Interest credited on annuities and premium deposits increased 35% and 36% during the three and six month periods ended June 30, 2007 as compared to the prior year periods. A similar increase was noted during the first quarter of 2007 and reflects the increases in annuity fund balances due to deposits of about $3,307,000 less surrenders of about $472,000 during the six month period ended June 30, 2007. Both interest credited on annuities and premium deposits have increased as a result of the increase in the number of policies inforce. Increases in the Company’s annuity and policy benefit liabilities are largely related to increased sales of the Company’s various annuity and life insurance products. Reserves for future policy benefits are actuarially determined based on such factors as insured age, life expectancy, mortality and interest assumptions.
The Company’s available-for-sale fixed maturity securities increased to about $16,385,000 as a result of its ability to invest funds generated from the sale of annuity and other insurance products and other sources. Purchases of available-for-sale fixed maturity securities, net of maturities were about $4,513,000. Net investment income was 32% and 27% higher during the three and six month periods ended June 30, 2007 as compared to the prior year periods primarily as a result of this growth in the portfolio. During the second quarter of 2007, the market value of the Company’s available-for-sale fixed maturity and equity securities declined by about $371,000, due primarily to changes in interest rates. As a result, the Company’s other comprehensive income was reduced by about $362,000 for the three month period ended June 30, 2007. Similar declines were reported for the six month period ended June 30, 2007.

□ □ □ □

**EXERCISE**
Write out every dollar amount mentioned in the passage on annuity and investment results, in the order each appears. Nothing in the listing is needed for this exercise.

**DATASET CONTENT**
□ □ □ □

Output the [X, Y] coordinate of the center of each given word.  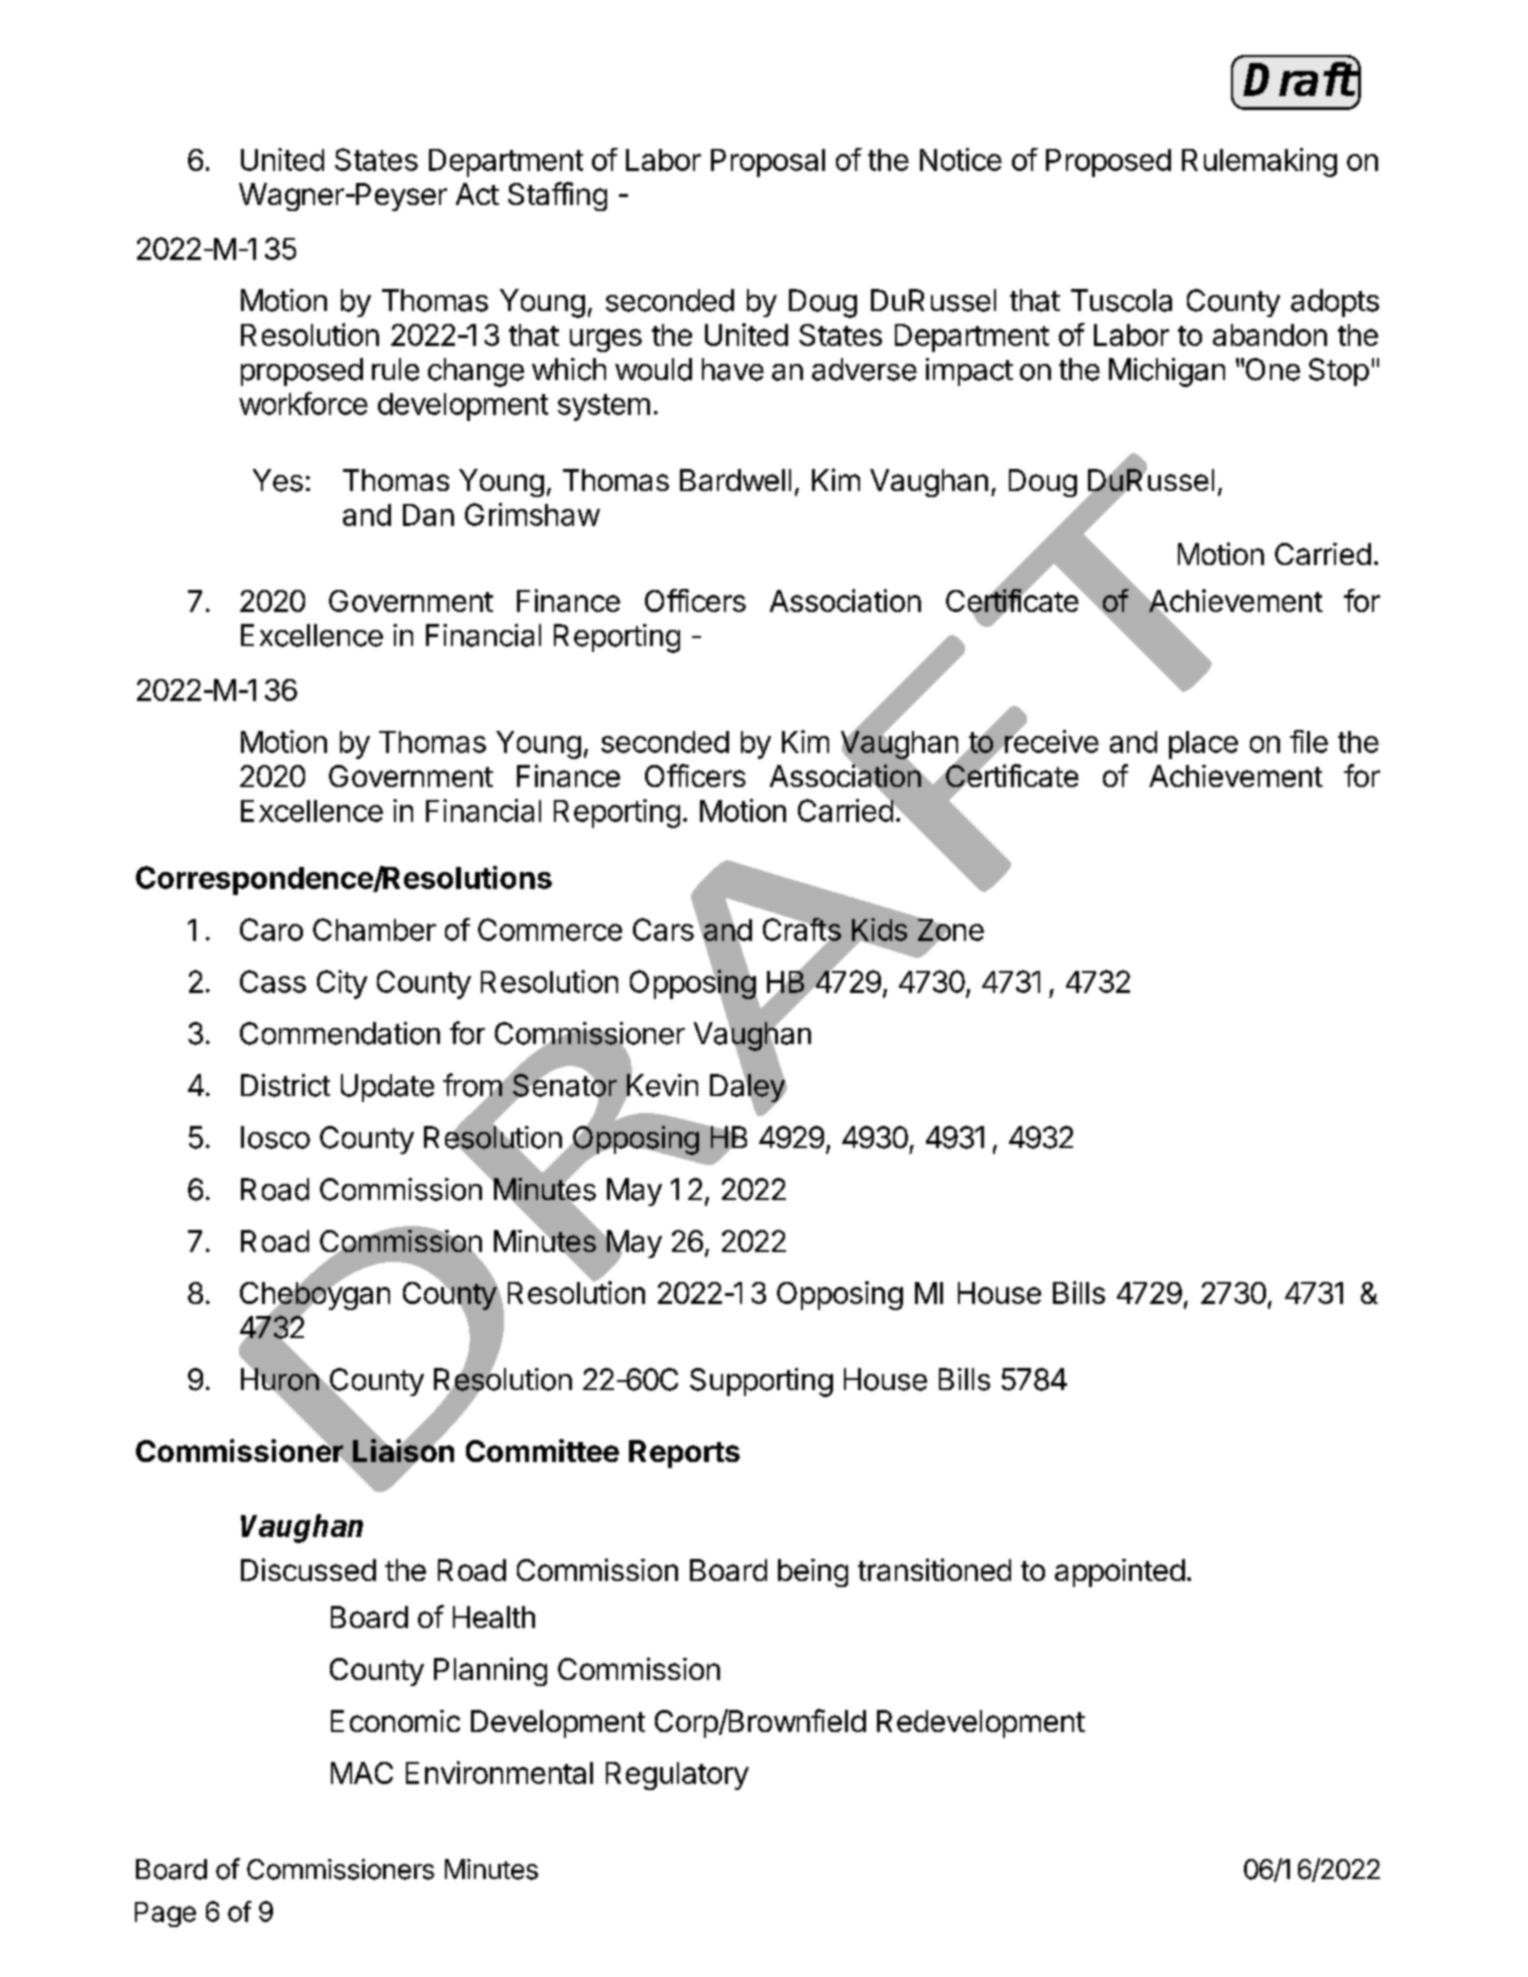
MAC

□ □ □ □

**OUTPUT FOR THIS EXERCISE**
$3,307,000
$472,000
$16,385,000
$4,513,000
$371,000
$362,000